Ein städtischer Entwicklungsträger
Nach Profanierung im Jahr 2008 lobte die Kirchengemeinde 2009 einen Architekten- und Investorenwettbewerb aus. Der Erhalt des Kirchengebäudes war nicht vorgeschrieben, die Aufgabe sah vielmehr den Bau von Wohnungen sowie einer erweiterten, 5-stufigen Kita für 95 Kinder vor, mit ausreichendem Spielgelände. Eine Einrichtung dieser Art gab es auf dem Grundstück in kleinerer Form bereits.
..........
__ANFORDERUNGEN__
- A) Geben Sie den Abschnitt über das Kirchengrundstück von „Ein städtischer Entwicklungsträger“ bis „kleinerer Form bereits.“ wortgetreu aus.
- B) Für wie viele Kinder sollte die Kita laut dem Abschnitt über das Kirchengrundstück ausgelegt sein?
- C) Greifen Sie den Abschnitt über das Kirchengrundstück an seinem Ende auf und schreiben Sie ihn weiter.

Datensätze aus einer Datensammlung
..........
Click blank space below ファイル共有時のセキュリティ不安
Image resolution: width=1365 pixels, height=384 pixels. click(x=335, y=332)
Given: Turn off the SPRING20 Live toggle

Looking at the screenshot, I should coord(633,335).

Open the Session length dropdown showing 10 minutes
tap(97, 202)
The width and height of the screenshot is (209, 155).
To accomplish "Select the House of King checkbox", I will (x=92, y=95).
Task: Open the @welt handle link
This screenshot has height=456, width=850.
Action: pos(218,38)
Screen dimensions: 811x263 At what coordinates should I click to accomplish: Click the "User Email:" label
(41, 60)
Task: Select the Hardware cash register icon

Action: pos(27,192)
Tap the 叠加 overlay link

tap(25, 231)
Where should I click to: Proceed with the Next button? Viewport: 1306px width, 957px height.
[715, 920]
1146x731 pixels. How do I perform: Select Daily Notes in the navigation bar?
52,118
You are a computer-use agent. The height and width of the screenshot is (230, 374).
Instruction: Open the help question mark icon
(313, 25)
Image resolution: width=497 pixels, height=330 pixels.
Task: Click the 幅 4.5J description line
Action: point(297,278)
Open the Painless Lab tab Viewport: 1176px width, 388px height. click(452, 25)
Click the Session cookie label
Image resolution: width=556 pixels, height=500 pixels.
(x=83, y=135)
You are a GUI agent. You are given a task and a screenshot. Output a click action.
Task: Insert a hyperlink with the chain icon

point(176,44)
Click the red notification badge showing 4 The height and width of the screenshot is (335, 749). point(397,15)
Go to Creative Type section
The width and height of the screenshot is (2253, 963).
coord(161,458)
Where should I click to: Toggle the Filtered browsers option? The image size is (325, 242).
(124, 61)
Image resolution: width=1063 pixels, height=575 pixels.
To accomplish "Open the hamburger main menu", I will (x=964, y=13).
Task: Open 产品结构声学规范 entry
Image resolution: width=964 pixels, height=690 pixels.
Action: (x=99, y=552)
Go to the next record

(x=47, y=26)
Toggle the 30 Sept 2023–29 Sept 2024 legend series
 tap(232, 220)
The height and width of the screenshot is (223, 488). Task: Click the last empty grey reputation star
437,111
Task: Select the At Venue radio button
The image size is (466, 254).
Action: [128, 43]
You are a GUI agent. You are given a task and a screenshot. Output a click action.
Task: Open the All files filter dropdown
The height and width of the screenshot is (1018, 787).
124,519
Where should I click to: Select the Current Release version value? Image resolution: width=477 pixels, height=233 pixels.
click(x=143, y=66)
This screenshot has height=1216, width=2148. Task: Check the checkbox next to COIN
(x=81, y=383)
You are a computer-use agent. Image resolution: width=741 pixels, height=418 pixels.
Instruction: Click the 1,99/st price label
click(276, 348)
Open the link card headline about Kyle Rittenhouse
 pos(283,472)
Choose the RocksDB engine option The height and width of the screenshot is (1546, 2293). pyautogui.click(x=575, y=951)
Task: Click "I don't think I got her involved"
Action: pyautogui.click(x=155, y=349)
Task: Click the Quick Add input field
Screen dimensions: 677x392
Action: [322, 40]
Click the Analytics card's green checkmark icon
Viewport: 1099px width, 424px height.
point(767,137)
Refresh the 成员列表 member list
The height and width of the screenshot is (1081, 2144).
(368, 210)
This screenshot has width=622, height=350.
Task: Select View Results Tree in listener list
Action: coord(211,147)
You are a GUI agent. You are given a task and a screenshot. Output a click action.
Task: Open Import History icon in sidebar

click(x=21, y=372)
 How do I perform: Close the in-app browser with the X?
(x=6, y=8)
..........
__ANTWORTLISTE__
- A)
Ein städtischer Entwicklungsträger
Nach Profanierung im Jahr 2008 lobte die Kirchengemeinde 2009 einen Architekten- und Investorenwettbewerb aus. Der Erhalt des Kirchengebäudes war nicht vorgeschrieben, die Aufgabe sah vielmehr den Bau von Wohnungen sowie einer erweiterten, 5-stufigen Kita für 95 Kinder vor, mit ausreichendem Spielgelände. Eine Einrichtung dieser Art gab es auf dem Grundstück in kleinerer Form bereits.

- B) Für 95 Kinder.

- C)
Bolles + Wilson gewannen den Wettbewerb. Nur zwei der eingereichten Entwürfe sahen überhaupt einen, verglichen mit einem Neubau absehbar teureren, Erhalt der Kirche vor. Nachdem der erste Investor abgesprungen war, realisierte das städtische Wohnungsunternehmen Wohn + Stadtbau GmbH das Vorhaben. Zuvor hatten sich die Verantwortlichen vom „baukulturellen und soziokulturellen Wert“ (Julia Bolles-Wilson) der Kirche überzeugen lassen. Die Architekten argumentierten damit, dass der Bau ein vertrauter Identifikationsort des Quartiers sei, was die höheren Kosten rechtfertigen würde. Die Wohnungsbaugesellschaft machte sich diese Argumentation zu eigen. Die Sanierungskosten, so der Geschäftsführer Klemens Nottenkemper, könnten durch eine „Koppelinvestition“ kompensiert werden. Im nächsten Bauabschnitt ist die Errichtung von 53 Wohnungen geplant, knapp die Hälfte davon in sozial gefördertem Mietwohnungsbau (Wohngruppenmodell für Senioren mit Pflegebedarf und für Behinderte), neben 28 Eigentumswohnungen, die mit einem Preisen von etwas 3200 Euro pro Quadratmeter auf dem Markt angeboten werden sollen. Die große Nachfrage nach Wohnungen in der wachsenden Stadt Münster verspräche den Erfolg dieser Querfinanzierung.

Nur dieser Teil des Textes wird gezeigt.